In developed markets, the level is close to 60 percent, and in emerging markets, around 25 percent. Meanwhile, in North Asia, it stands at less than 15 percent. 

“I believe we can reach 2 billion consumers in the next decade,” Hieronimus said. 

Key to that will be emerging markets, where L’Oréal’s share is below average, “and where we are only at the beginning of our conquest,” he said. 

New brands will be introduced into new geographies. In India, for instance, L’Oréal for years had focused exclusively on professional and consumer products. However, last year, for the first time, it launched CeraVe, its first Dermatologicial Beauty division brand in the country, and the group is now introducing some of its Luxe brands. 

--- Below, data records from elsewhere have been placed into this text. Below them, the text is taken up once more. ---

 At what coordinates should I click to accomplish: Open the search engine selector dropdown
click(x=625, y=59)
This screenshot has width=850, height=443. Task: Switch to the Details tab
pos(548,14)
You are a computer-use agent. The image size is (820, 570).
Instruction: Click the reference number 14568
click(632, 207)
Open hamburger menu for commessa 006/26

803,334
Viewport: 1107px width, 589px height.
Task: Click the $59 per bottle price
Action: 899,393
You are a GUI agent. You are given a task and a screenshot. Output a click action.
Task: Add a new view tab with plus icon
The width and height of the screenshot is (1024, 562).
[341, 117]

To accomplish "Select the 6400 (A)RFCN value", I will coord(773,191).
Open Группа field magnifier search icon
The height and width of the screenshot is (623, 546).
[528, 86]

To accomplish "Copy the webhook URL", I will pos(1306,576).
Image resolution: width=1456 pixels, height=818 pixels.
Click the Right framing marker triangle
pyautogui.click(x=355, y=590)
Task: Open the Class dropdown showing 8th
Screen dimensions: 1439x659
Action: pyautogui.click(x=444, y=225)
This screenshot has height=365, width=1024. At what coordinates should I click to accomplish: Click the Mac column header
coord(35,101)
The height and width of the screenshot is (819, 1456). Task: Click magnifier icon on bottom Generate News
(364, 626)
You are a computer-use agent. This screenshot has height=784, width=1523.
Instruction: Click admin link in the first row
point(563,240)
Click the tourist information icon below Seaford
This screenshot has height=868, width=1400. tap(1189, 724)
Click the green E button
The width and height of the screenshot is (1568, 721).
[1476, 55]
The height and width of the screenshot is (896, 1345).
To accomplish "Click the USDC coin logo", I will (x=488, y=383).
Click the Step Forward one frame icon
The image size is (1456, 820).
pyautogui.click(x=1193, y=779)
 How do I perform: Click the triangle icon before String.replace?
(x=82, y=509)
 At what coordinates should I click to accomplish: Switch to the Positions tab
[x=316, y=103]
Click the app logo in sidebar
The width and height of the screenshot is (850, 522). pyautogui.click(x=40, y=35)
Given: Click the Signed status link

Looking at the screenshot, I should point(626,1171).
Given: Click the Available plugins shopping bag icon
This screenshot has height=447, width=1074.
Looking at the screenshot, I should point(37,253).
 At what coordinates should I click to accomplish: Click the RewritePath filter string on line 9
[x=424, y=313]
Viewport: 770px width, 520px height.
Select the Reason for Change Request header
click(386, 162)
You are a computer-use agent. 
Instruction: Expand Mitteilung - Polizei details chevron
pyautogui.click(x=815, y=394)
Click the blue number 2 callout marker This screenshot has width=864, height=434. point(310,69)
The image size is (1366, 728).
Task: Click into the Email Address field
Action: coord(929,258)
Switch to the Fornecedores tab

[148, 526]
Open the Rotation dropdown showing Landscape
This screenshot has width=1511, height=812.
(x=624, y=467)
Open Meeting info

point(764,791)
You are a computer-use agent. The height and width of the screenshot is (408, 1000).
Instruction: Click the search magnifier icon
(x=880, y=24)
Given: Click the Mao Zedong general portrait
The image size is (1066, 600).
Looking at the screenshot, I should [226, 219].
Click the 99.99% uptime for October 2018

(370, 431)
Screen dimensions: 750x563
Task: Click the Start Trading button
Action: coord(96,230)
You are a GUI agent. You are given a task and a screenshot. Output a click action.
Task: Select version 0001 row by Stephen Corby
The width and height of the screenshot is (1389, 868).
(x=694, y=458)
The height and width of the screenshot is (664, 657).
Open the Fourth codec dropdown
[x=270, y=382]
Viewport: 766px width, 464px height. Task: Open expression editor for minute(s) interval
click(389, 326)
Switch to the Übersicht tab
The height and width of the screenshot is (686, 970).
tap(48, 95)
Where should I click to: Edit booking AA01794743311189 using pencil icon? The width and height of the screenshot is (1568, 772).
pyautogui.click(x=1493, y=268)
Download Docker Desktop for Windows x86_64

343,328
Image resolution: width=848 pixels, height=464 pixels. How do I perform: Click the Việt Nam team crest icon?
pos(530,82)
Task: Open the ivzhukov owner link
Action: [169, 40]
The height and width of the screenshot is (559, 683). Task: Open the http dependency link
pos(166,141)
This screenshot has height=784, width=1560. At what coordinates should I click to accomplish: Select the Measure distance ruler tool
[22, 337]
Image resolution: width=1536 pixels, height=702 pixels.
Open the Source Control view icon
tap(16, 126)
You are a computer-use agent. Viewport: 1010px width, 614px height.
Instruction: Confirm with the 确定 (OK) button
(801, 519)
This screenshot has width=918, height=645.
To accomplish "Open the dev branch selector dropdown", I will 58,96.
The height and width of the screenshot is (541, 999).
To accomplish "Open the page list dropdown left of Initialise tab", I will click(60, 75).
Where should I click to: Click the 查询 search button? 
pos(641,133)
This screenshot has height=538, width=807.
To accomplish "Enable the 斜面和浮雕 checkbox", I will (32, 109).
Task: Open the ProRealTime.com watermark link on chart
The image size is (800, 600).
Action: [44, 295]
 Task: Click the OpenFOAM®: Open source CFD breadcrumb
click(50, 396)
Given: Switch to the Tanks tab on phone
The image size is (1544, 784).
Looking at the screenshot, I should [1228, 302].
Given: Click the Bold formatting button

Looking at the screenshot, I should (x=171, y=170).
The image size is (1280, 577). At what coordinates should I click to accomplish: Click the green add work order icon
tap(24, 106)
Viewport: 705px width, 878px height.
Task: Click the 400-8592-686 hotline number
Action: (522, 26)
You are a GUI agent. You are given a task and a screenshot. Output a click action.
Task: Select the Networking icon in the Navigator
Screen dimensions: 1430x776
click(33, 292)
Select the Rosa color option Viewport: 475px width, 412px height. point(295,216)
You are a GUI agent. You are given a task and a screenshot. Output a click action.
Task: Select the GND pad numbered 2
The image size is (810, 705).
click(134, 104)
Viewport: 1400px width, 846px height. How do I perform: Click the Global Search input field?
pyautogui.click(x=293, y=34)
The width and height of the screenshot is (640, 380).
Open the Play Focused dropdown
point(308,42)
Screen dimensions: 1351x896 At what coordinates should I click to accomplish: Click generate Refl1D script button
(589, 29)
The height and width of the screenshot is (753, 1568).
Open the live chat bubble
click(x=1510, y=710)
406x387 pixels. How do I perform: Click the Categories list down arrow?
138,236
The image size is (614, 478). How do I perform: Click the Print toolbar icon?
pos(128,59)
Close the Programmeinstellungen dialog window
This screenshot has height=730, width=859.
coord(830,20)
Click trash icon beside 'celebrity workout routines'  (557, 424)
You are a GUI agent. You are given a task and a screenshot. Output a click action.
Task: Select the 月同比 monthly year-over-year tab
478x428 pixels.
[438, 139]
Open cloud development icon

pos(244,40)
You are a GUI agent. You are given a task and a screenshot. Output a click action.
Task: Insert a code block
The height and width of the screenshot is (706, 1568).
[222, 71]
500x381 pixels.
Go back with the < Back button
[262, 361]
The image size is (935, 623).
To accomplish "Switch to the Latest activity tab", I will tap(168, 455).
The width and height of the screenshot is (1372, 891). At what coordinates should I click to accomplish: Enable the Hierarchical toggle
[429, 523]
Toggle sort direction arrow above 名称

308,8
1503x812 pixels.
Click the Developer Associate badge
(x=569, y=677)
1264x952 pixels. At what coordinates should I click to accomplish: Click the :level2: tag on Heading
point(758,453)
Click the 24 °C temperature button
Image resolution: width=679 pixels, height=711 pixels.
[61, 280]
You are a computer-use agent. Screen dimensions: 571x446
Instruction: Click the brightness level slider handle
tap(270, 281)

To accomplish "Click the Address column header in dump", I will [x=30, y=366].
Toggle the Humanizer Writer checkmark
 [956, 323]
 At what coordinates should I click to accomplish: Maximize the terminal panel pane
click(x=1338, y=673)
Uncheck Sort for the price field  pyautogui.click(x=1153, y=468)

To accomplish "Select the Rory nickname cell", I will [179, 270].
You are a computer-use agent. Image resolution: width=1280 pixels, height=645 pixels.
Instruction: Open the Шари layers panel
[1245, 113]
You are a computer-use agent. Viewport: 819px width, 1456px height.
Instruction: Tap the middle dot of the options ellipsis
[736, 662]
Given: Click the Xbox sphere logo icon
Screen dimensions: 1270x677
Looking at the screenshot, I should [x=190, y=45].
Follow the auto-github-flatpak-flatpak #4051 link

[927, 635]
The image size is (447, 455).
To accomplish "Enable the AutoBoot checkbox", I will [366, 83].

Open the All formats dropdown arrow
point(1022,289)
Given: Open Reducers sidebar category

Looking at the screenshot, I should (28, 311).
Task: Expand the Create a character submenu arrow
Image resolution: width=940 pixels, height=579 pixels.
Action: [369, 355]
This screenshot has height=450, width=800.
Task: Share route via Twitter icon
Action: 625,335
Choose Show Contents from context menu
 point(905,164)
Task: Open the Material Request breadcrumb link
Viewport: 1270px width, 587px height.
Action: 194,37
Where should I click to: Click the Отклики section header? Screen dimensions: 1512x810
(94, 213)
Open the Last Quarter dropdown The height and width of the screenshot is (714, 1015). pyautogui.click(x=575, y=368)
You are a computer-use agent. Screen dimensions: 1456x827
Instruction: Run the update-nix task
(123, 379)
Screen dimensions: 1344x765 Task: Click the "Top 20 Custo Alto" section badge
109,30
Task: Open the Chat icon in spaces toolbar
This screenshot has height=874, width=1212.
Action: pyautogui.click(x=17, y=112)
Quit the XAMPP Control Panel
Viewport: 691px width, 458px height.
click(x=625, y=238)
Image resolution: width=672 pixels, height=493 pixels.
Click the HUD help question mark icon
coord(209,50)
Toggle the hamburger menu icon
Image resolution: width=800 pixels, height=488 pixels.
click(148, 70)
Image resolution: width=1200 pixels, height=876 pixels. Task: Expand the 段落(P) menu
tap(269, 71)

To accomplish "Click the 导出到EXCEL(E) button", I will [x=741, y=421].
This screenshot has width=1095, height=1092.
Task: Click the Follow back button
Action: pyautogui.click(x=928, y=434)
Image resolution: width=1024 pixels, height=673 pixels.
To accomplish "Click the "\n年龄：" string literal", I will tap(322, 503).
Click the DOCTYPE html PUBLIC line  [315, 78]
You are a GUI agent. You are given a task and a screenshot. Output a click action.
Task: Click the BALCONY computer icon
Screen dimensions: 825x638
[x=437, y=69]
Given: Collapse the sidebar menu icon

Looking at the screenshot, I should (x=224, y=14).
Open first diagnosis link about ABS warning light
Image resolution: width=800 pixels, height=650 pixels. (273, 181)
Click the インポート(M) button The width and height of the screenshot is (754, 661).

Market share gains in China are also being bolstered by the introduction of luxury brands, such as Aesop or Prada, the acceleration of CeraVe, as well as door openings in lower-tier cities. 

L’Oréal’s market share in North America is 14 percent, below that of Europe, where it is 20 percent. Hieronimus said in North America growth will be fueled by a strong economy plus an increasingly multiethnic population obsessed with beauty.

“We are already seeing this with Gen Z and Gen Alpha,” he said. 

L'Oréal headquarters in Clichy, France

L’Oréal headquarters in Clichy, France.

Photo by Abbadie Herve / Courtesy of L’Oréal

Expansion opportunities in Europe include Central and Eastern Europe. There, consumer purchasing power and beauty sophistication are increasing.

“In Poland, where our market share is around half that of France, we expect our business to double in the next four to five years,” Hieronimus said.

Different consumer clusters make for other recruitment opportunities. 

By 2030, there will be an additional 200 million Baby Boomers, for instance. Today, they make up 21 percent of North America’s population and 18 percent in Europe. By the end of the decade, there will be 100 million more Gen Z consumers, who will account for about 12 percent of global beauty spend. One-third of the global Gen Z beauty consumers will be in the South Asia and Middle East/North Africa, or SAPMENA, zone.

Routine sophistication will help power the beauty market’s dynamism in the long term, too, according to Hieronimus. It all adds muscle to L’Oréal.

“We are the global number-one player in beauty — 1.6-times bigger than our nearest competitor — and size matters in beauty,” he said. “Barriers to entry may be coming down, but barriers to scale are only going up.”